The infrared radiation affects the flow of calcium ions in and out of mitochondria – something shown by the companion study in neonatal rat heart cells.

That is important because for "excitable" nerve and muscle cells, "calcium is like the trigger for making these cells contract or release neurotransmitter," says Rabbitt.

The heart cell study found that an infrared pulse lasting a mere one-5,000th of a second made mitochondria rapidly suck up calcium ions within a cell, then slowly release them back into the cell – a cycle that makes the cell contract.

"Calcium does that normally," says Rabbitt. "But it's normally controlled by the cell, not by us. So the infrared radiation gives us a tool to control the cell. In the case of the [inner-ear] neurons, you are controlling signals going to the brain. In the case of the heart, you are pacing contraction."

New Possibilities for Optical versus Electrical Cochlear Implants

Rabbitt believes the research – including a related study of the cochlea last year – could lead to better cochlear implants that would use optical rather than electrical signals.

Existing cochlear implants convert sound into electrical signals, which typically are transmitted to eight electrodes in the cochlea, a part of the inner ear where sound vibrations are converted to nerve signals to the brain. Eight electrodes can deliver only eight frequencies of sound, Rabbitt says.

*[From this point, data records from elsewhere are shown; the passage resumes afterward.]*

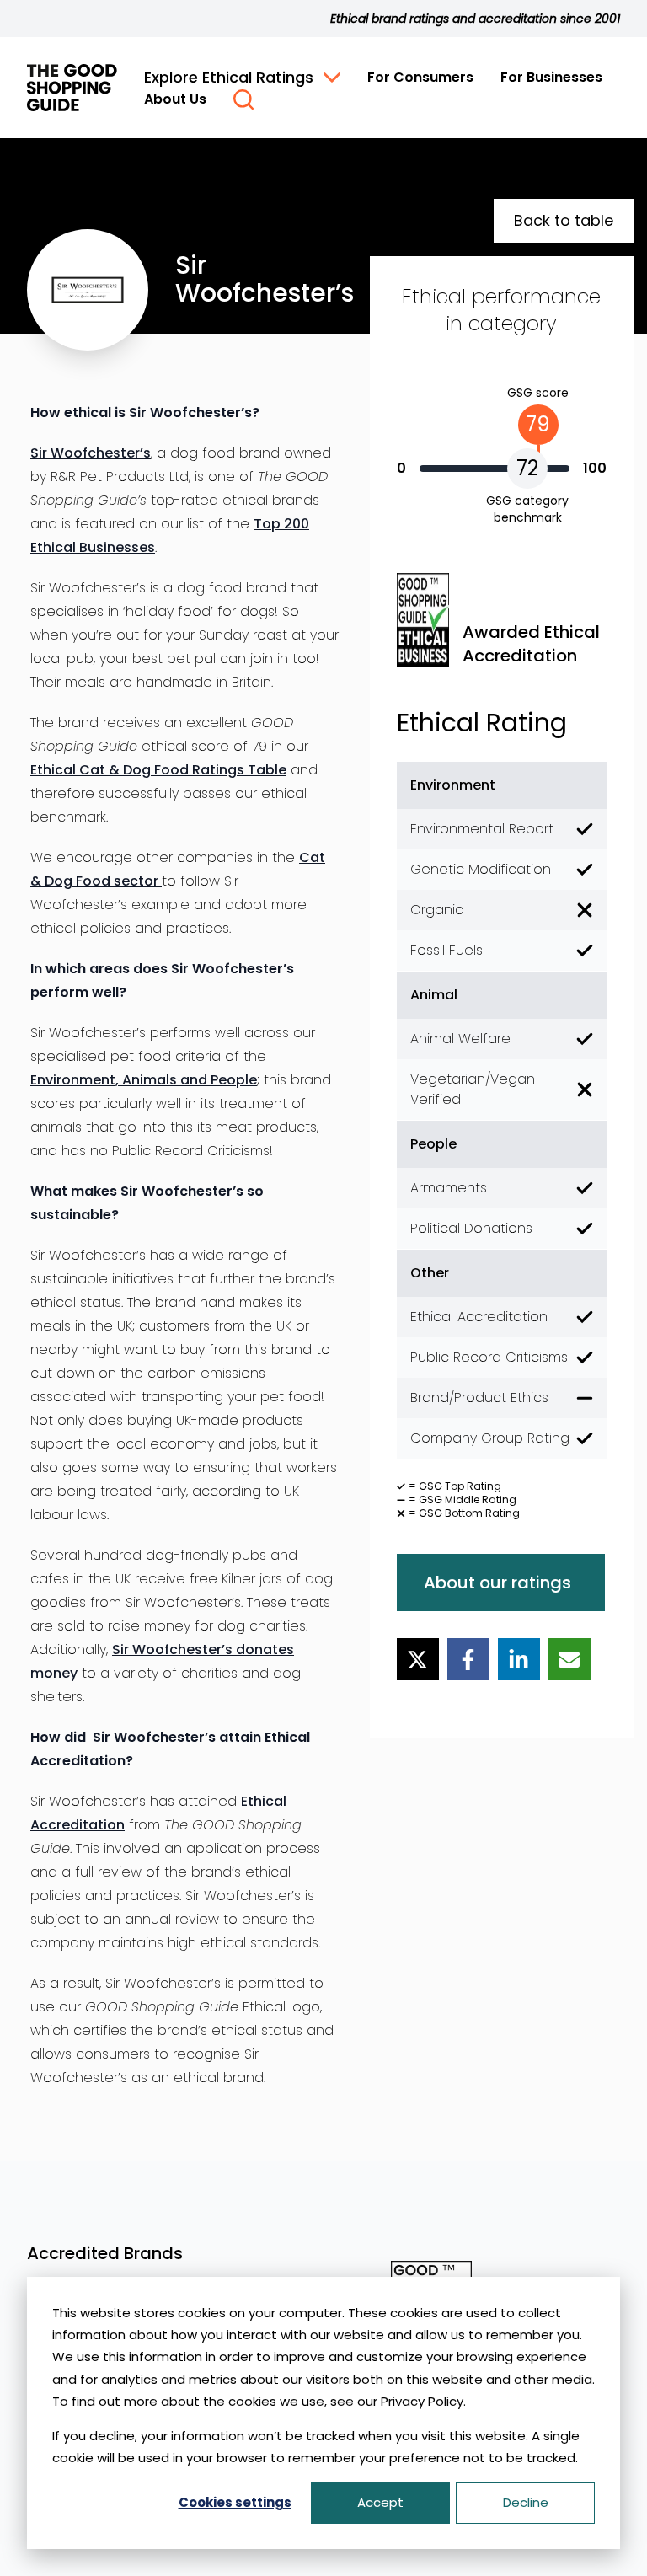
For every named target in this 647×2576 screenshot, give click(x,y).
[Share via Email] (569, 1659)
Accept (380, 2502)
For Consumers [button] (420, 77)
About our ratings (497, 1582)
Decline (525, 2502)
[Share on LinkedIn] (519, 1659)
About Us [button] (175, 99)
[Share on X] (418, 1659)
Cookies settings (235, 2502)
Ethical (54, 769)
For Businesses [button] (551, 77)
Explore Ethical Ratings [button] (228, 77)
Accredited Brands (105, 2253)
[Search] (243, 99)
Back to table (563, 220)
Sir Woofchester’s (90, 453)
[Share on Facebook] (468, 1659)
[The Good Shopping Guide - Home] (72, 87)
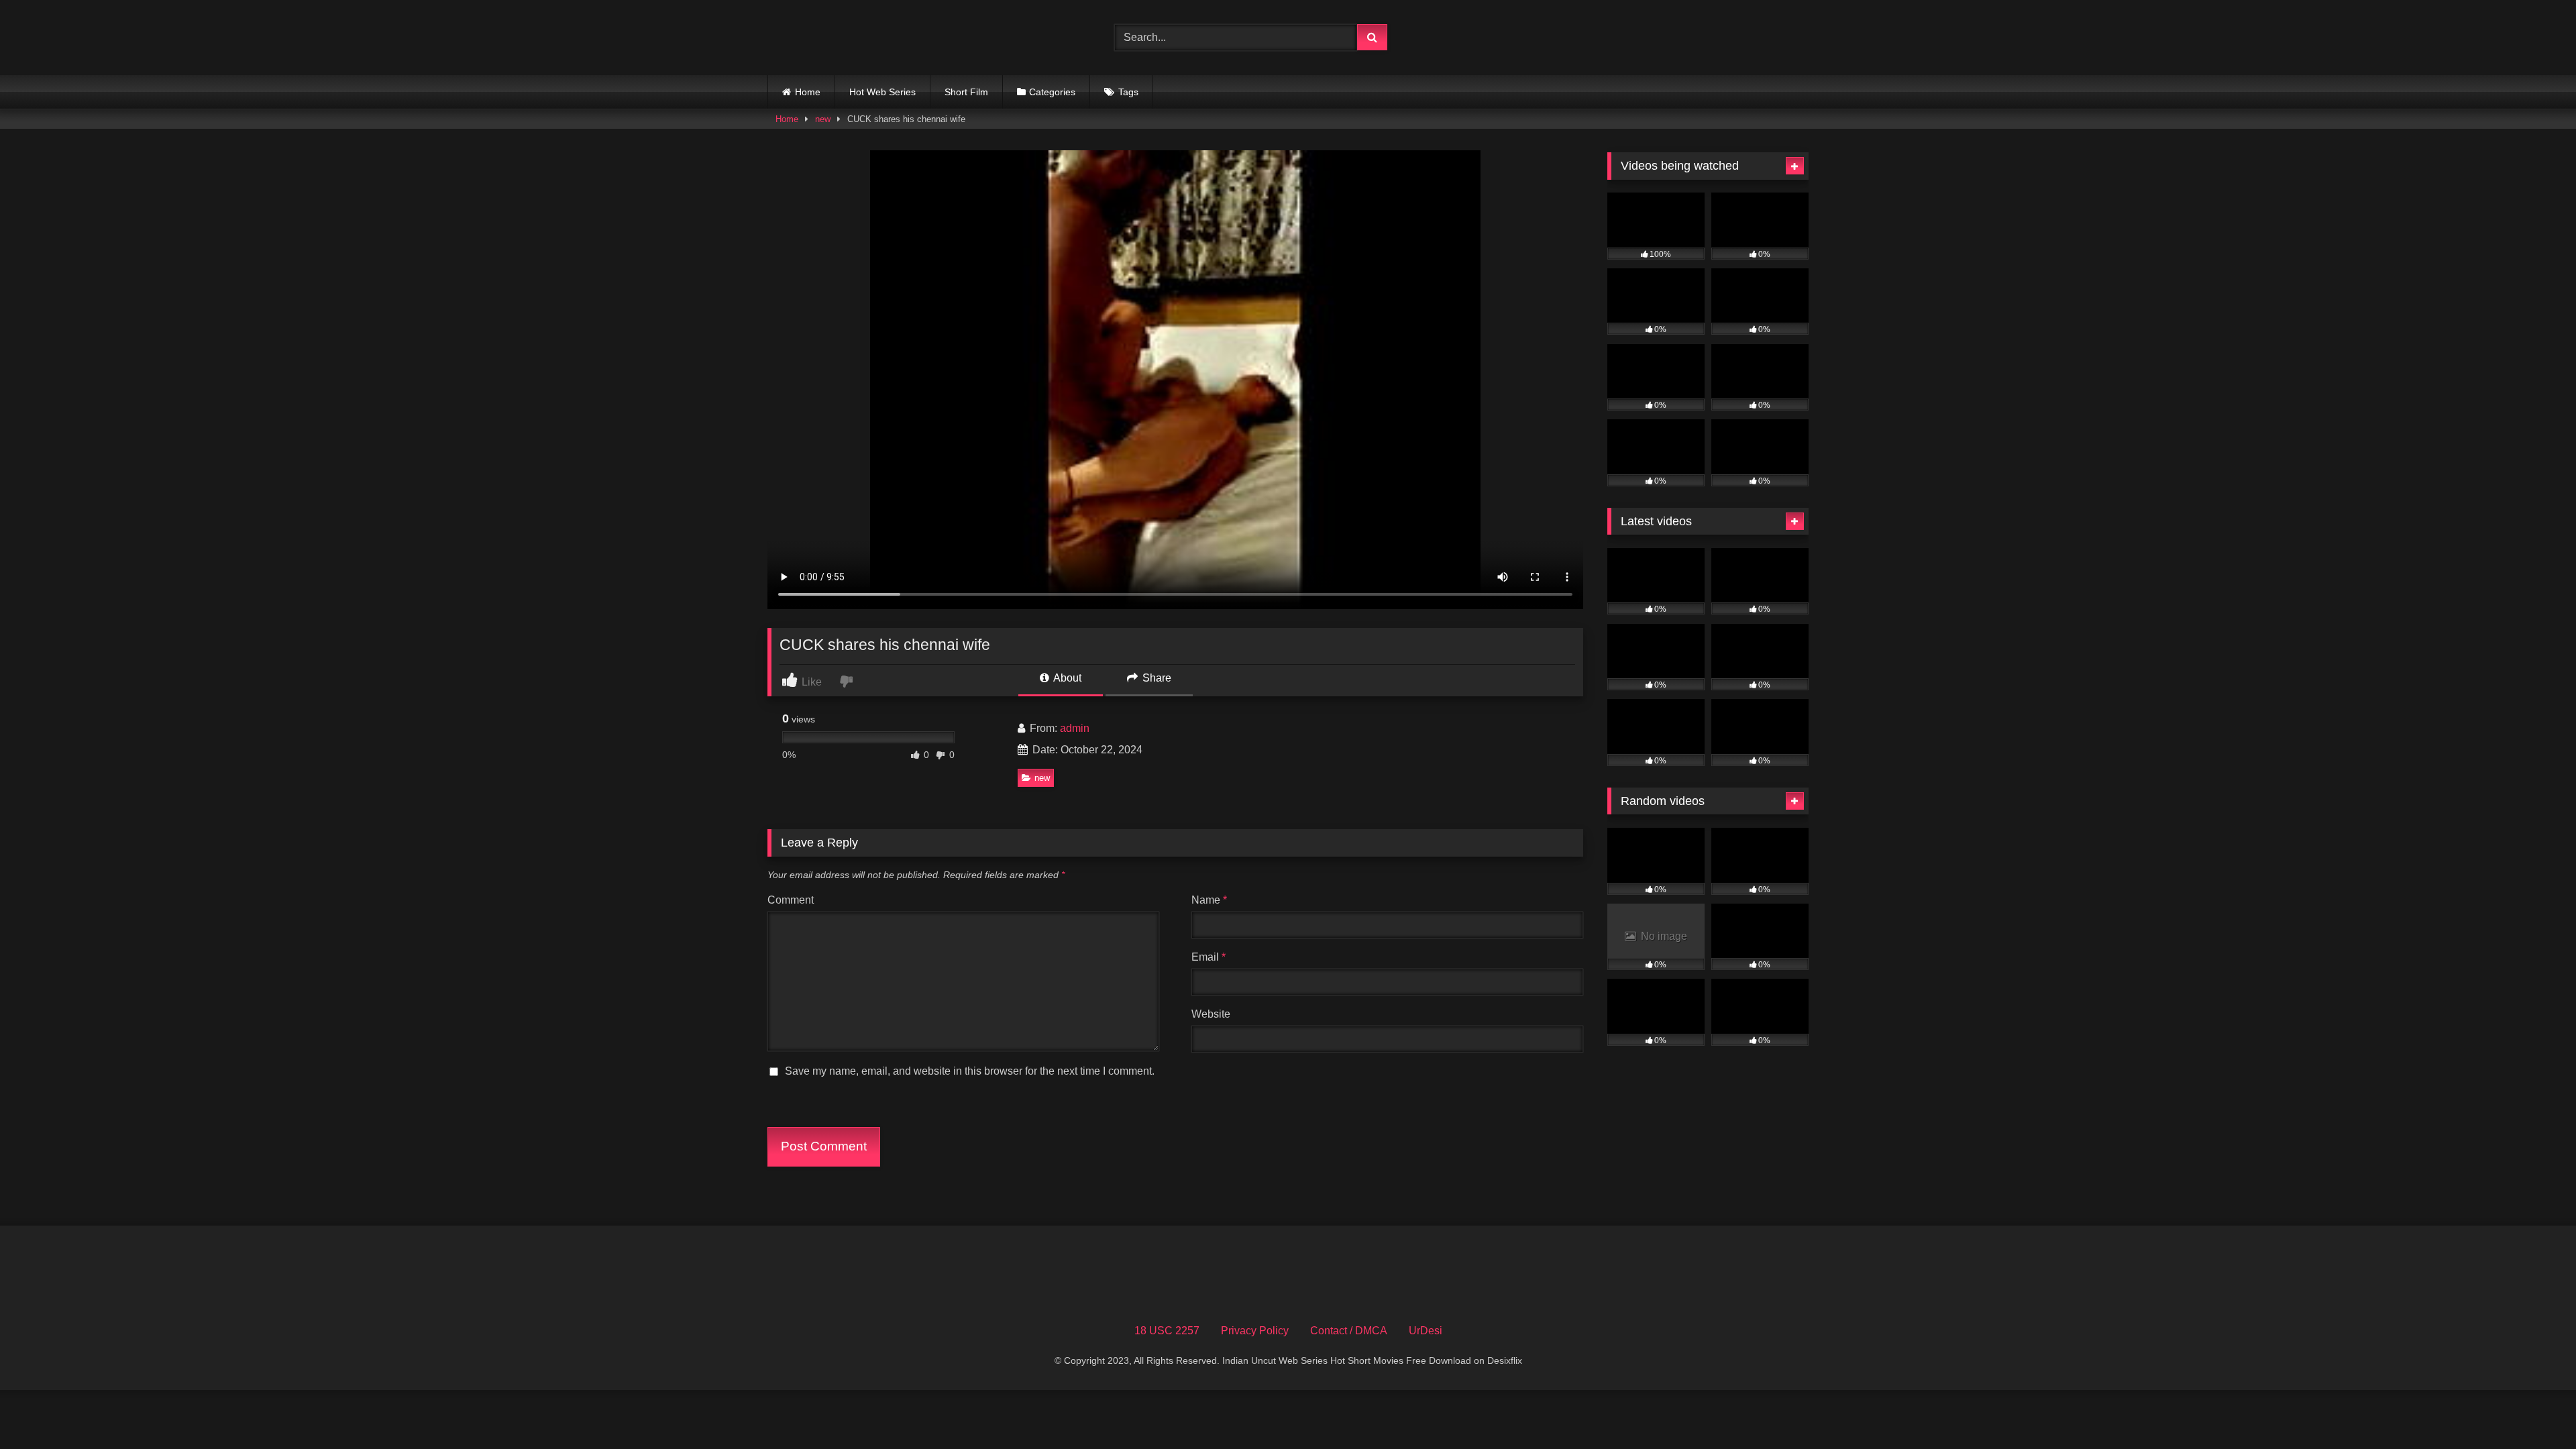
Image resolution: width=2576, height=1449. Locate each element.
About (1066, 678)
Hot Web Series (882, 92)
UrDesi (1425, 1330)
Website (1210, 1014)
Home (807, 92)
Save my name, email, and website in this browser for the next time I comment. (970, 1071)
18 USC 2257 (1166, 1330)
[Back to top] (2534, 1409)
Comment (790, 900)
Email (1208, 957)
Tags (1128, 92)
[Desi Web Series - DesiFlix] (868, 37)
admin (1074, 728)
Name (1209, 900)
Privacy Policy (1255, 1330)
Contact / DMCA (1348, 1330)
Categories (1052, 92)
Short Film (966, 92)
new (822, 119)
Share (1155, 678)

"A healthy adult can hear more than 3,000 different frequencies. With optical stimulation, there's a possibility of hearing hundreds or thousands of frequencies instead of eight. Perhaps someday an optical cochlear implant will allow deaf people to once again enjoy music and hear all the nuances in sound that a hearing person would enjoy."

Unlike electrical current, which spreads through tissue and cannot be focused to a point, infrared light can be focused, so numerous wavelengths (corresponding to numerous frequencies of sound) could be aimed at different cells in the inner ear.

Nerve cells that send sound signals from the ears to the brain can fire more than 300 times per second, so ideally, a cochlear implant using infrared light would be able to perform as well. In the Utah experiments, the researchers were able to apply laser pulses to hair cells to make adjacent nerve cells fire up to 100 times per second. For a cochlear implant, the nerve cells would be activated within infrared light instead of the hair cells.

Rabbitt cautioned it may be five to 10 years before the development of cochlear implants that run optically. To be practical, they need a smaller power supply and light source, and must be more power efficient to run on small batteries like a hearing aid.

Optical Prosthetics for Movement, Balance and Vision Disorders

Electrical deep-brain stimulation now is used to treat movement disorders such as Parkinson's disease and "essential tremor, which causes rhythmic movement of the limbs so it becomes difficult to walk, function and eat," says Rabbitt.

He is investigating whether optical rather than electrical deep-brain stimulation might increase how long the treatment is effective.

Rabbitt also sees potential for optical implants to treat balance disorders.

"When we get old, we shuffle and walk carefully, not because our muscles don't work but because we have trouble with balance," he says. "This technology has potential for restoring balance by restoring the signals that the healthy ear sends to the brain about how your body is moving in space."

Optical stimulation also might provide artificial vision in people with retinitis pigmentosa or other loss of retinal cells – the eye cells that detect light and color – but who still have the next level of cells, known as ganglia, Rabbitt says.

"You would wear glasses with a camera [mounted on the frames] and there would be electronics that would convert signals from the camera into pulses of infrared radiation that would be patterned onto the diseased retina that normally does not respond to light but would respond to the pulsed infrared radiation" to create images, he says.

Hearing and vision implants that use optical rather than electrical signals do not have to penetrate the brain or other nerve tissue because infrared light can penetrate "quite a bit of tissue," so devices emitting the light "have potential for excellent biocompatibility," Rabbitt says. "You will be able to implant optical devices and leave them there for life."